▸ **Document text**
########################################
Wednesday, May 27, 2015

Writer's Report -- Thistles, Poison Oak, River Crossings, Rotting Rail Road Tracks -- and Zombies?

On Memorial Day at 8am, I met up with two running trail buddies (Lura, a marathoner, and Lori, an ultramarathoner) for the adventure of a lifetime.

The goal: to run from Cloverdale to Hopland on 15 miles of abandoned rail road track once used for logging. Why? To conduct research for Undead Ultra, my forthcoming novel

In the midst of a zombie outbreak, Kate and her running buddy, Frederico, have one goal: to find Kate's son, Carter. The only problem? Carter is over two hundred miles away and the freeways are clogged with car wrecks and zombies. When their hatchback is totaled several miles into their journey, Kate and Frederico set out on foot for the race of their lives.

The course selected for this adventure is part of the course traveled by the characters in my novel. What better way to imbue my novel with realistic details than to experience them myself? I dubbed my adventure gals the Zombie Recon Team (ZRT for short).


The day started off cool and overcast -- perfect running weather. Thirty seconds into the adventure, we knew we were in for a challenge. The rail road tracks were completely overgrown with weeds, many of them taller than me. (At five-foot-three inches, that makes for some pretty short weeds!) In some parts, the tracks were so overgrown that we were forced to find a way around them -- often skirting even larger outcroppings of poison oak.

Wednesday, May 20, 2015

Writer's Report - Research Can Be An Adventure! Lace Up Your Running Shoes!

I have officially started research for my newest project, a zombie novel entitled Undead Ultra, and I have to say I am having a blast!

The gist: The characters in my novel are running (You got that -- running! Not walking, not hiking. Running!) 200 miles from Geyserville, CA, to Arcata, CA. Since I am not studly enough to run 200 miles non-stop, I am running the route taken by my characters in chunks. All running buddies joining me are officially part of the Zombie Recon Team!

Here's a video showcasing the first 9 miles of the adventure. The film editing was done by the ever talented Chris Urasaki.



Anyone want to join me the Zombie Recon Team? I'm scheming a 200 mile relay for the book release sometime in the not-so-distant future!

Wednesday, May 6, 2015

Writer's Report - Writing What I Know & Love - Running & Zombies!

Write What You Know

This is advice I've received throughout my writing career. Honestly, as a sci-fi and fantasy author, I've often found it hard to "write what I know." How do I write about daring swordplay or a dystopian society when I live an average American life? In the past, I've relied largely on my imagination.

This has changed with my newest project, a zombie novel tentatively entitled Undead Ultra. The premise: In the midst of a zombie outbreak, Kate and her running buddy, Frederico, have one goal: to find Kate's son, Carter. The only problem? Carter is over two hundred miles away in Arcata, California. When their hatchback is totaled at the beginning of their journey, and they find the freeway clogged with car wrecks and zombies, Kate and Frederico set out on foot for the race of their lives.
########################################
▸ **Work instructions**
**a.** In the blog posts about running research for a zombie novel, how many miles of abandoned railroad track did the Memorial Day run cover, and between which two towns?
**b.** Repeat the passage of the blog posts about running research for a zombie novel, starting with "Wednesday, May 20, 2015" and going on through "Zombie Recon Team!".
**c.** Go on with the blog posts about running research for a zombie novel from the point where they stop.

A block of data
########################################
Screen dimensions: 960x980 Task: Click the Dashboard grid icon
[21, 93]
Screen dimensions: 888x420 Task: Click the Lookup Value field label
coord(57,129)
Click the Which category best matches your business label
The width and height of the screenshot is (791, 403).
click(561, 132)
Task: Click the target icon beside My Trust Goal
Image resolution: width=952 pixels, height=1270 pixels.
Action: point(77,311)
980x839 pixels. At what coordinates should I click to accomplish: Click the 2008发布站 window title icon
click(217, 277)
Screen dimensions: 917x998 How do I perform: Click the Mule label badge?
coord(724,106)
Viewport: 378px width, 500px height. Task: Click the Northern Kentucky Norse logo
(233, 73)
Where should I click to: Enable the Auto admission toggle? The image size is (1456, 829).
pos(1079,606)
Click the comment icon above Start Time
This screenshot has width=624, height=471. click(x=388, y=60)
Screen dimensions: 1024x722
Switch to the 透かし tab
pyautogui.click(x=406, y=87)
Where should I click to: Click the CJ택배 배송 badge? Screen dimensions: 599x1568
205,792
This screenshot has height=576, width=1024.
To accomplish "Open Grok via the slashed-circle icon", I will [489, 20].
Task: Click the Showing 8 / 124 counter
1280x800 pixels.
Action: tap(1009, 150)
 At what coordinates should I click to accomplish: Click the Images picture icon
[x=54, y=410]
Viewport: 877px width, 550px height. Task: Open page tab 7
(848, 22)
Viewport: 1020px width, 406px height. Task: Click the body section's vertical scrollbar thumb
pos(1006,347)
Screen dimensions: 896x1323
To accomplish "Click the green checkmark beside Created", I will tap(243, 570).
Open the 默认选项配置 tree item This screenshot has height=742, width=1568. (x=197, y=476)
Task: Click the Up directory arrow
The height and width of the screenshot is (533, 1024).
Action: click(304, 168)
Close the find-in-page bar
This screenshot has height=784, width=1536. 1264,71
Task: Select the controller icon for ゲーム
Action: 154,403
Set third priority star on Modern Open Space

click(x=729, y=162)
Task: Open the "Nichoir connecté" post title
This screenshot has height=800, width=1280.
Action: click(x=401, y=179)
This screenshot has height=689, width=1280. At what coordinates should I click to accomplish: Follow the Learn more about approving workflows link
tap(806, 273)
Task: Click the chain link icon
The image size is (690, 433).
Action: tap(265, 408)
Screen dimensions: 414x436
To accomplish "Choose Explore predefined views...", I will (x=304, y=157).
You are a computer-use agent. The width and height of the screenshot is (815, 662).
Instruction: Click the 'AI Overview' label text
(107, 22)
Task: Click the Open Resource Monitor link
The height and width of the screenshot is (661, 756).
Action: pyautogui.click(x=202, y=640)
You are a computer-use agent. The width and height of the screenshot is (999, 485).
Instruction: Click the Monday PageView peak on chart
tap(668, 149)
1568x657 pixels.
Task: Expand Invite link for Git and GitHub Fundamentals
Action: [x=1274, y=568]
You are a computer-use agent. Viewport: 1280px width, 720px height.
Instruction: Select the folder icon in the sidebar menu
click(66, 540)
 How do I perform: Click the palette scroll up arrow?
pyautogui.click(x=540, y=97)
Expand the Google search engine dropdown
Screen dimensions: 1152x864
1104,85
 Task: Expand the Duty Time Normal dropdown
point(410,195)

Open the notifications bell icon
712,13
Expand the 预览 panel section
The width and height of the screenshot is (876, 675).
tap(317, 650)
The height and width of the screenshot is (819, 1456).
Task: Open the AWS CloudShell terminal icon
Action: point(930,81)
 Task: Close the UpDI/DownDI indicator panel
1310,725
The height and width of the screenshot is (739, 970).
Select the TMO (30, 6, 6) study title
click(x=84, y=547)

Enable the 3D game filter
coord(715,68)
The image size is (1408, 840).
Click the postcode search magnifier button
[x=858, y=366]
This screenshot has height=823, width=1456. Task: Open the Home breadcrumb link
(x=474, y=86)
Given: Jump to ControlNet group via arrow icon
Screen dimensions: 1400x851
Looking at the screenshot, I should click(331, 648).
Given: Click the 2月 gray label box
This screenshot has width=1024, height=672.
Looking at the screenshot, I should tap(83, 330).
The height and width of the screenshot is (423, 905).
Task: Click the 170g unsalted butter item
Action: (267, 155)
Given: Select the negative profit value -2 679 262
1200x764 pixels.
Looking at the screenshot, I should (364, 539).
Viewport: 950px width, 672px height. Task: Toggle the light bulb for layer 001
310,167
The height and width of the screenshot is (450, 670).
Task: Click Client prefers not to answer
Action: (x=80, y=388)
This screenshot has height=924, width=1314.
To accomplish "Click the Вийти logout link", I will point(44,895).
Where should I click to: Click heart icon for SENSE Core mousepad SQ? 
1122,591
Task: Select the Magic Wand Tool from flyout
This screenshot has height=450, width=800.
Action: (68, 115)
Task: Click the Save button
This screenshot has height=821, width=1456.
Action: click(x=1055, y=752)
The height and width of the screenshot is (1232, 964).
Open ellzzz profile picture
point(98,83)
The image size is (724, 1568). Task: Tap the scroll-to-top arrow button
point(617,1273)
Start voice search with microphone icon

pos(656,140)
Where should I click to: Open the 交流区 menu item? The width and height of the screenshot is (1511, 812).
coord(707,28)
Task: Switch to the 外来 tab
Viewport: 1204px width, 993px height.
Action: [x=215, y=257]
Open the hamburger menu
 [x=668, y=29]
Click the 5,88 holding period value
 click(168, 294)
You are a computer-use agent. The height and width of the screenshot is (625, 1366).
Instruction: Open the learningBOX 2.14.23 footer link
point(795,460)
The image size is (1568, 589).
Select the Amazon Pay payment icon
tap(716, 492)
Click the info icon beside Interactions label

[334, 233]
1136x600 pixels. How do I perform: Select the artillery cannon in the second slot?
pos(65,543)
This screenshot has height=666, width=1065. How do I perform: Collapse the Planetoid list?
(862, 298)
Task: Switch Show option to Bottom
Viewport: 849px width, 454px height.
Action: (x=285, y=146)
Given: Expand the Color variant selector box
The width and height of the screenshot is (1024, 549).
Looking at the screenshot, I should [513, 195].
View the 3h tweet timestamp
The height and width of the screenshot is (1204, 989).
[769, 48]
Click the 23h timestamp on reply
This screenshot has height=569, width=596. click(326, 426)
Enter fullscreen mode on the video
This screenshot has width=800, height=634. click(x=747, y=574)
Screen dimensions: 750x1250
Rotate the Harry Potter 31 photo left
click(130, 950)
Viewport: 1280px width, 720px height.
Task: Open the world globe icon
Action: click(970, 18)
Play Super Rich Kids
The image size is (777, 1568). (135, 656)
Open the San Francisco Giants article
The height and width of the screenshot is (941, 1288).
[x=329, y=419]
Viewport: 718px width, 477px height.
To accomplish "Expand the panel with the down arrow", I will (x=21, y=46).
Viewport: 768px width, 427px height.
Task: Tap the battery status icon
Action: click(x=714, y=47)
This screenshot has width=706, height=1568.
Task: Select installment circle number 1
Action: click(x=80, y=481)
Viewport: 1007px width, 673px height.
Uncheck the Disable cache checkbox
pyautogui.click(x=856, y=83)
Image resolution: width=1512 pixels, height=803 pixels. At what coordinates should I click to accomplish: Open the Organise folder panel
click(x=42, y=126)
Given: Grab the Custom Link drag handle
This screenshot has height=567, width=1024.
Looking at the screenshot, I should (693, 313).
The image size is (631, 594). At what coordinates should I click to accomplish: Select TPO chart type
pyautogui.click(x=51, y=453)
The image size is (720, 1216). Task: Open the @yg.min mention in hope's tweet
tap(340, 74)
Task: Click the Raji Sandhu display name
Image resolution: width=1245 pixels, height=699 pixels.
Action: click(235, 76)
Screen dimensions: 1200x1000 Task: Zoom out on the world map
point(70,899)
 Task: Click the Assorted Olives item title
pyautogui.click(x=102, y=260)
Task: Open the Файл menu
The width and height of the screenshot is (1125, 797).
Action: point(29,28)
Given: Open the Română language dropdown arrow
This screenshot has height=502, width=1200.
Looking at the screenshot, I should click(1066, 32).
########################################
▸ **Exercise results**
**a.** Fifteen miles, from Cloverdale to Hopland.

**b.**
Wednesday, May 20, 2015

Writer's Report - Research Can Be An Adventure! Lace Up Your Running Shoes!

I have officially started research for my newest project, a zombie novel entitled Undead Ultra, and I have to say I am having a blast!

The gist: The characters in my novel are running (You got that -- running! Not walking, not hiking. Running!) 200 miles from Geyserville, CA, to Arcata, CA. Since I am not studly enough to run 200 miles non-stop, I am running the route taken by my characters in chunks. All running buddies joining me are officially part of the Zombie Recon Team!

**c.**
I'm finally writing about something I know and love: running! Just last year I ran 6 half marathons (one of them in Germany!) and 1 full marathon (in Death Valley!). I have a few more marathons on the books this year, with hopes of working up to a 50K ultra in 2016. I devour running books, running documentaries, and my monthly subscription to Ultrarunning Magazine. So yeah, I love this stuff.

The most exciting part? Formation of the Zombie Recon Team!


I've sweet talked a group of my running buddies into running portions of the route traveled by my characters. This will help me bring real detail to the setting in my novel. (And did I mention I will get to RUN? Yay! If I thought I could run the entire 200 mile route without breaking something, I would! Maybe someday . . . )

Just last weekend, my girlfriend Lura and did a 9 mile recon run. We started in Geyserville (where my characters first decide to set out on foot) and ran all the way to Cloverdale. My daughter joined us for a short stint. Here we are, rocking our spandex running gear and chugging down a frontage road in wine country. Those are vineyards you can see to the right! During the run, we managed to aggravate 3 hostile pit bulls, discover an abandoned hobo cottage with a pee-filled beer bottle, and get footage of a partially decomposed snake. Adventures abound!


I've partnered with Chris Urasaki, a family friend who's passionate about film making. He'll be putting together footage from the ZRT runs to highlight the adventures of our trips. Stay turned for some You Tube videos!

Up next is a 15 mile trail run on abandoned rail road tracks. There will be poison oak, berry brambles, a perhaps some hobos. Can't wait! I'll probably be packing some pepper spray, but I'm pretty sure me and the ladies can outrun the hobos.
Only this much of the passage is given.